Security ship deal was changed to accommodate ThyssenKrupp
Def. Min. reportedly changed stated security requirements needed to protect natural gas reserves in Mediterranean, switching from smaller ships to larger ones, whose building was eventually granted to German company ThyssenKrupp, despite not meeting original requirements.
New information on ThyssenKrupp's bribery of senior officials reveals that the bid to purchase navy vessels from them was originally proposed to a South Korean Shipyard for the construction of four 1,200 ton security ships, but was signed two years later with ThyssenKrupp for the purchase of four 1,800 ton warships.
According to former Production and Procurement Directorate head Brigadier-General (res.) Shmuel Zucker, ThyssenKrupp wasn't even contending for the tender at first, since it didn't construct 1,200 Corvette-type warships that the Defense Ministry requested.

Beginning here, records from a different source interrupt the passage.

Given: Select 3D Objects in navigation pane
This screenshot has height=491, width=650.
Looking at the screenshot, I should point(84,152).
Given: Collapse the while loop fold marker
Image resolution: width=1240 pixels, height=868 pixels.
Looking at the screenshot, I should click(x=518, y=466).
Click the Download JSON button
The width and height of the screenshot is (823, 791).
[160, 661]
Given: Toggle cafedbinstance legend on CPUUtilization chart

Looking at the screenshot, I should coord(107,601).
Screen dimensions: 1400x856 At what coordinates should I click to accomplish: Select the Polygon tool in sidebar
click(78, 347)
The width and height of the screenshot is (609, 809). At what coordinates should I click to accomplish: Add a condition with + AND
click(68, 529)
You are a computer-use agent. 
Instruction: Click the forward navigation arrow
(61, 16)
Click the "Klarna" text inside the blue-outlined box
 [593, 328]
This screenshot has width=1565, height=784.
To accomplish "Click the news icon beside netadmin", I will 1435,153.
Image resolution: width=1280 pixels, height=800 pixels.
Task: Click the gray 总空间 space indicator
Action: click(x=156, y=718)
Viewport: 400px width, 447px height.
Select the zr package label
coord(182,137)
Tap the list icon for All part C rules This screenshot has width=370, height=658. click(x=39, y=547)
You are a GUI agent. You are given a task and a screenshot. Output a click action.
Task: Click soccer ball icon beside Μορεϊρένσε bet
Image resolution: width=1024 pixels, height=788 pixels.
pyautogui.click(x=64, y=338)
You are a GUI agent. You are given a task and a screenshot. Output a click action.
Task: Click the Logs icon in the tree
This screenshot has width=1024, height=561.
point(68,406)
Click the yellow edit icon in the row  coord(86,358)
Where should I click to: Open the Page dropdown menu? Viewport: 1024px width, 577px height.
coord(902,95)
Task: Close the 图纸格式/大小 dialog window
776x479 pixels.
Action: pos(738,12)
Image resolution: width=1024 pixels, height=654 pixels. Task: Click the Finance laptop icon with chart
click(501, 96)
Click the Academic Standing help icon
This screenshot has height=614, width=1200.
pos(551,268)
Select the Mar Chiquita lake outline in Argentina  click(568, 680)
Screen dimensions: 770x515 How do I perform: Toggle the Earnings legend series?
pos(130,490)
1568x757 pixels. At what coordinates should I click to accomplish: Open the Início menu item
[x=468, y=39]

Zucker did not hide what he thought were dubious motives in the change in the deal.
"The ship offered by the Germans is not at all like what the navy asked for," he told Channel 10 television interviewer Raviv Drucker. "The changes smelled fishy."
Zucker also claimed that former of the Israeli National Security Council (NSC) senior member Brig.-Gen. (ret.) Avriel Bar-Yosef, who was arrested for alleged offenses of bribery, money laundering, fraud, and breach of trust in the submarine case, threatened that if he did not cancel the tender with the Koreans, the relationship between Merkel and the prime minister would be harmed and that Germany might even vote against the settlements.
In the end, the tender was signed with the Germans in January 2015, and the ships the navy is expected to receive, of the Sa'ar 6-class corvette model, weigh about 2,000 tons.
When South Korean representatives asked to clarify the matter, it was made clear to them that the decision on the purchase was transferred from the Ministry of Defense to the NSC.
It is important to note that these are not minor changes, but a dramatic conceptual change. Although he acknowledges that the German subsidy of about a third of the deal—which is valued at around 1.5 billion euro—may lower the cost from Israel's point of view, Zucker stresses that it is impossible to say that Israel accepted the best offer.